A Defensoria Pública do Estado de São Paulo diz que, por meio do Rede Apoia, atua em favor da família de Gregory Ribeiro Vasconcelos no inquérito policial que investiga as circunstâncias de sua morte. “A Defensoria Pública solicitou a complementação do laudo pericial do local dos fatos. Outros exames complementares também foram requeridos. A instituição aguarda a juntada desses documentos ao inquérito policial”.

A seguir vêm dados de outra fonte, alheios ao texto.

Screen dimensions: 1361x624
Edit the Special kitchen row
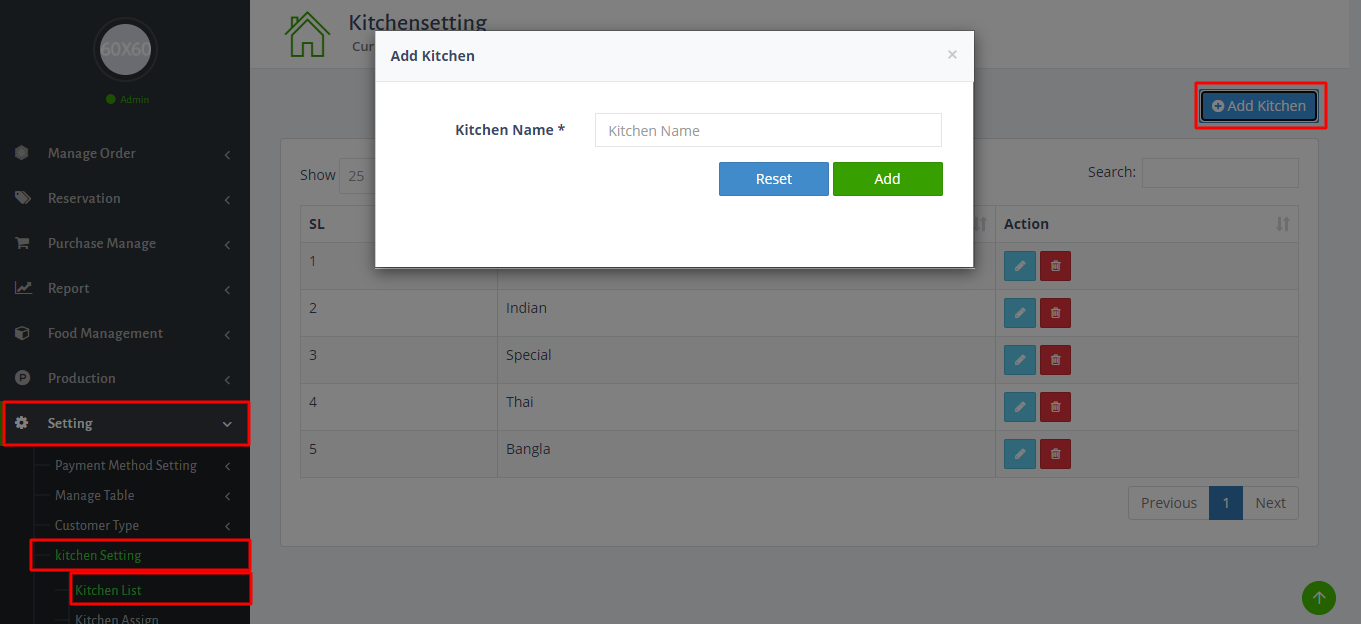pyautogui.click(x=1019, y=360)
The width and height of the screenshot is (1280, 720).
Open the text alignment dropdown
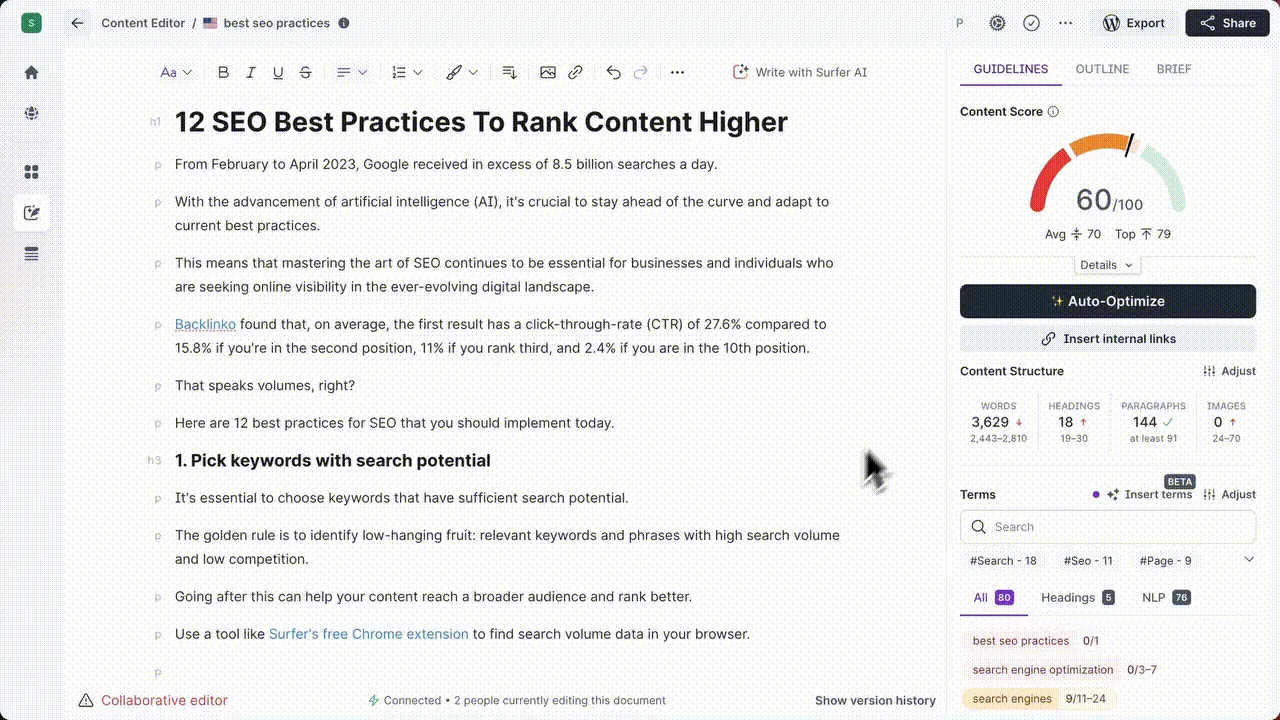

Segundo Beatriz, naquele 5 de novembro as crianças saíram da escola e foram brincar na porta da casa de um vizinho, até a hora de ir dormir. Quando os tiros começaram, perto das oito da noite, foi um corre-corre. Os adultos tentavam recolher as crianças para dentro. João Pedro, irmão mais velho de Ryan, na época com 10 anos, tinha ido até uma mata próxima buscar a bola e se abaixou para não ser atingido — onde mora, desde cedo se aprende o que fazer durante um tiroteio. Ryan atravessou o portão caminhando para se refugiar. Foi só um tempo depois que a mãe das crianças percebeu que seu caçula, já pálido, até meio roxo, tinha um buraco na barriga. O menino havia sido atingido por um tiro. Morreu horas mais tarde no hospital, depois de passar por uma cirurgia.

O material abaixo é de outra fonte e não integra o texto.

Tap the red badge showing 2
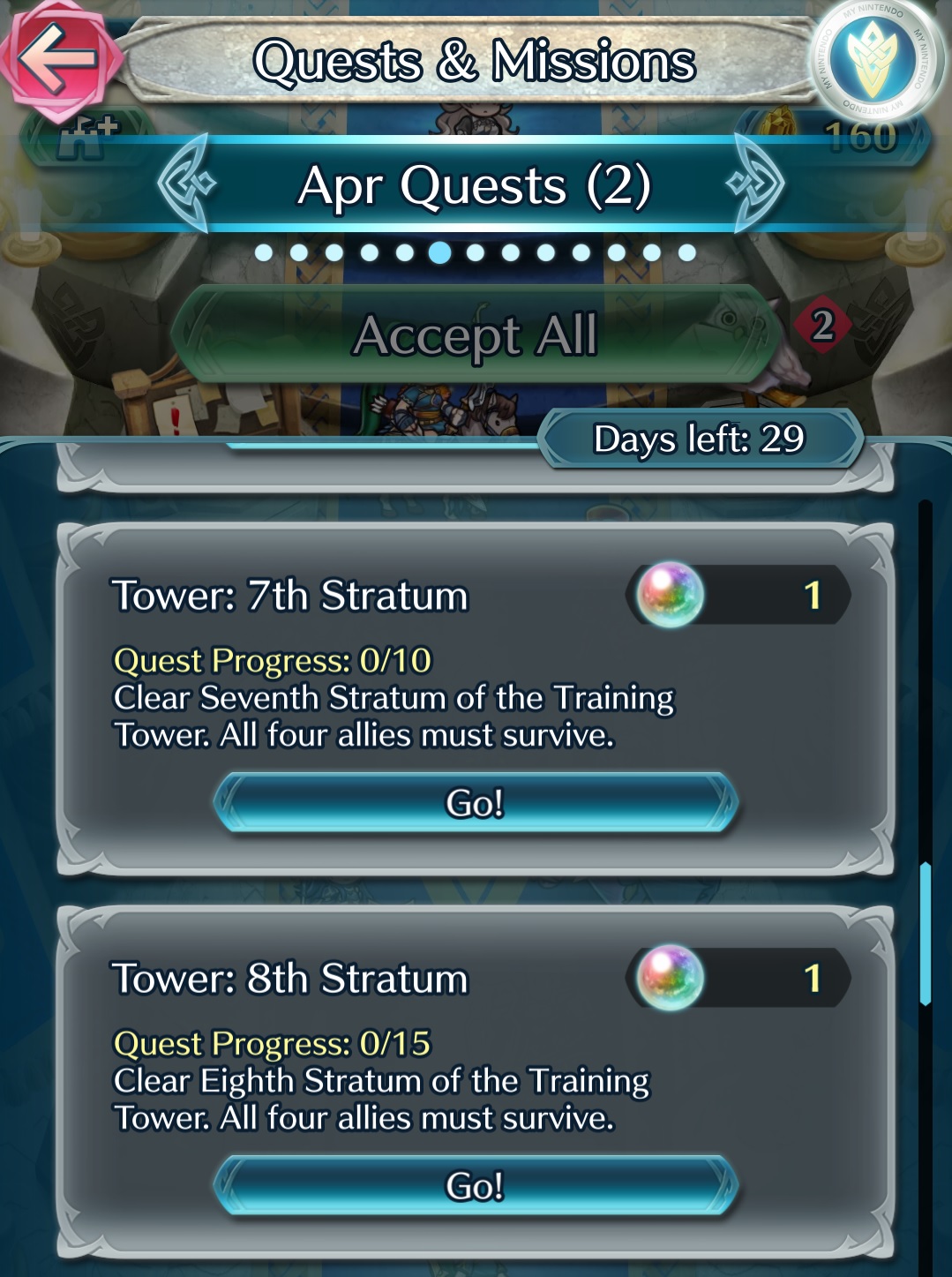click(x=822, y=326)
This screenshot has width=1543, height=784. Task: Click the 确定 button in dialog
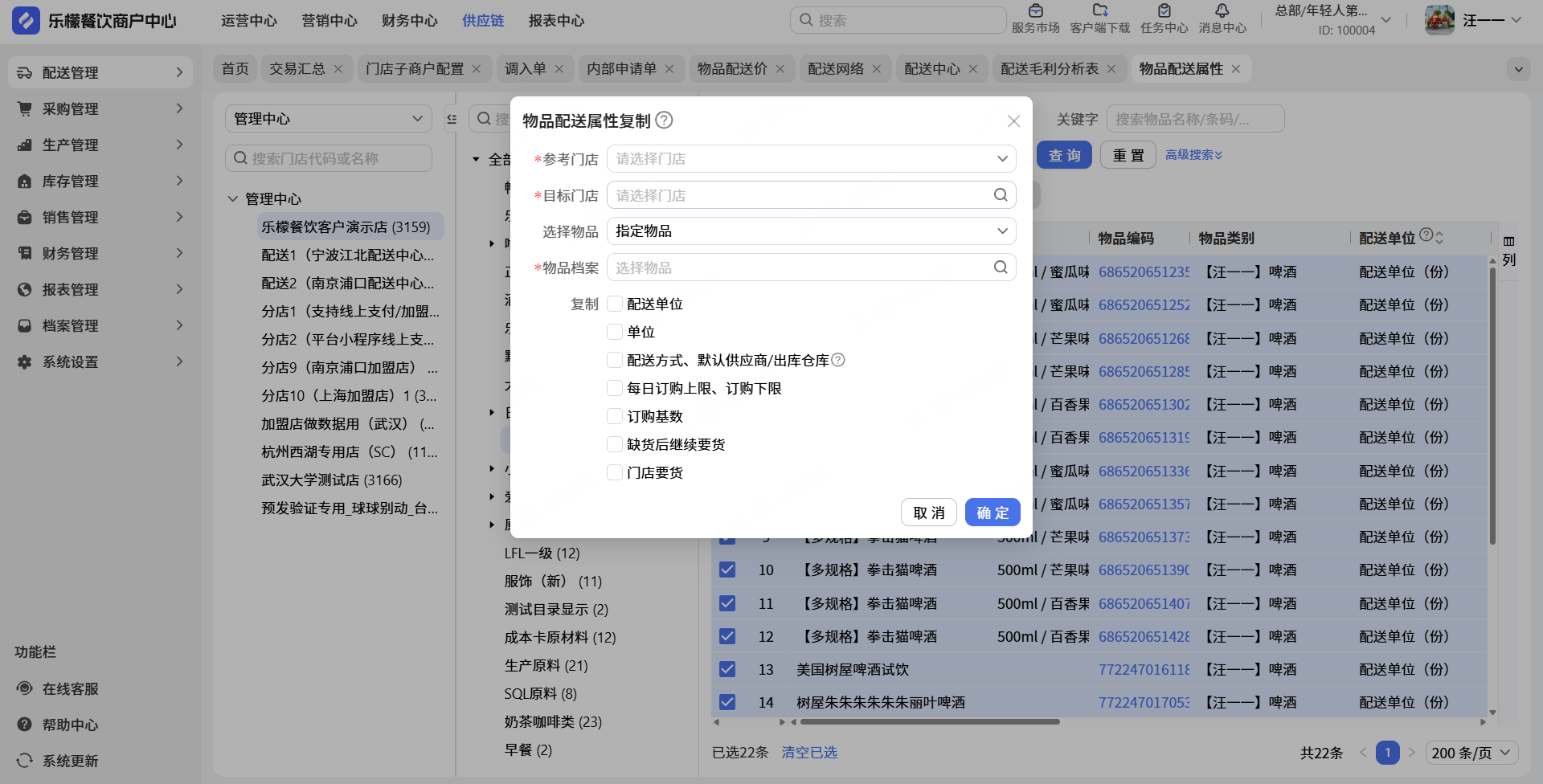992,512
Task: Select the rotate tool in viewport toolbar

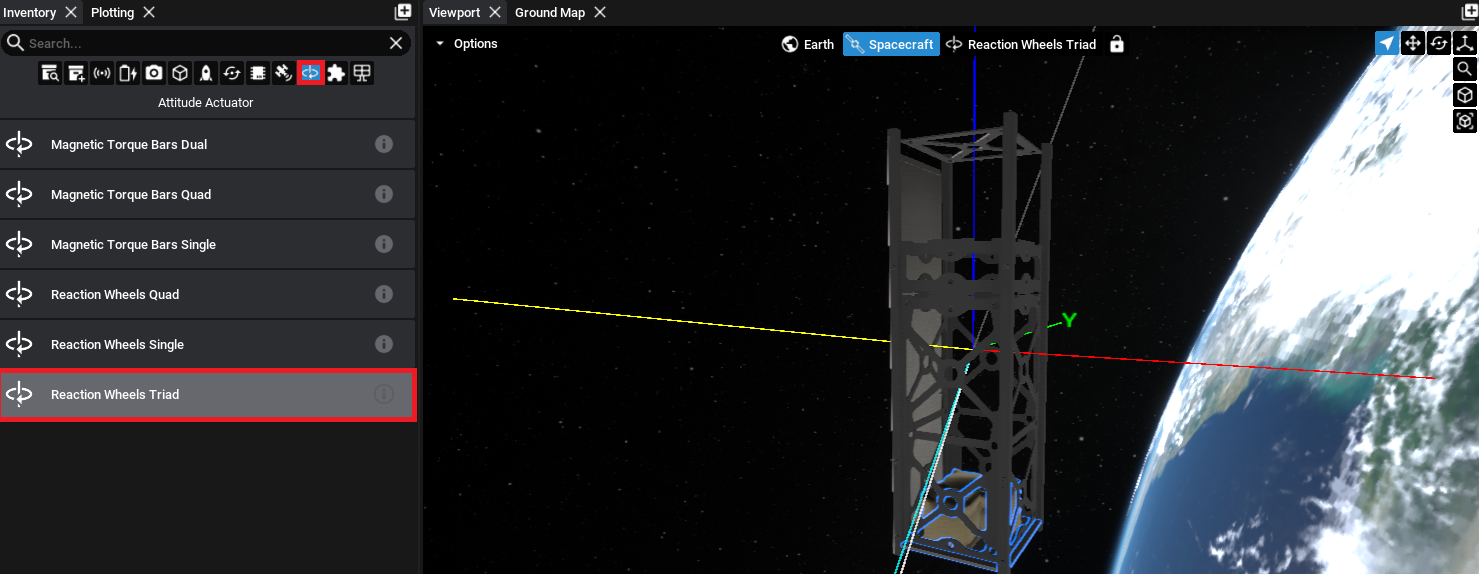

Bia, como é conhecida, se mudou depois que perdeu o filho, um quarto e sala no mesmo morro onde nasceu e cresceu. A merendeira tenta se recuperar de uma sucessão de tragédias. Em nove meses, Bia perdeu o marido e a avó que a criou. Assim como seu caçula, o companheiro Leonel Andrade Santos, de 36 anos, também foi morto durante uma ação policial, na Operação Verão, que vitimou 77 pessoas na Baixada Santista entre 18 de dezembro e 1 de abril. A polícia afirma que ele, deficiente físico e dependente de duas muletas, trocou tiros com os agentes. Até hoje, Bia tampouco teve explicação para a morte do marido. O Tribunal de Justiça de São Paulo arquivou o caso neste ano a pedido do Ministério Público.

Agora sozinha com seus outros dois filhos, ela conta com a ajuda da família para seguir. O salário de merendeira de uma escola estadual é pouco para pagar aluguel, conta de água, luz, internet e sustentar duas crianças pequenas.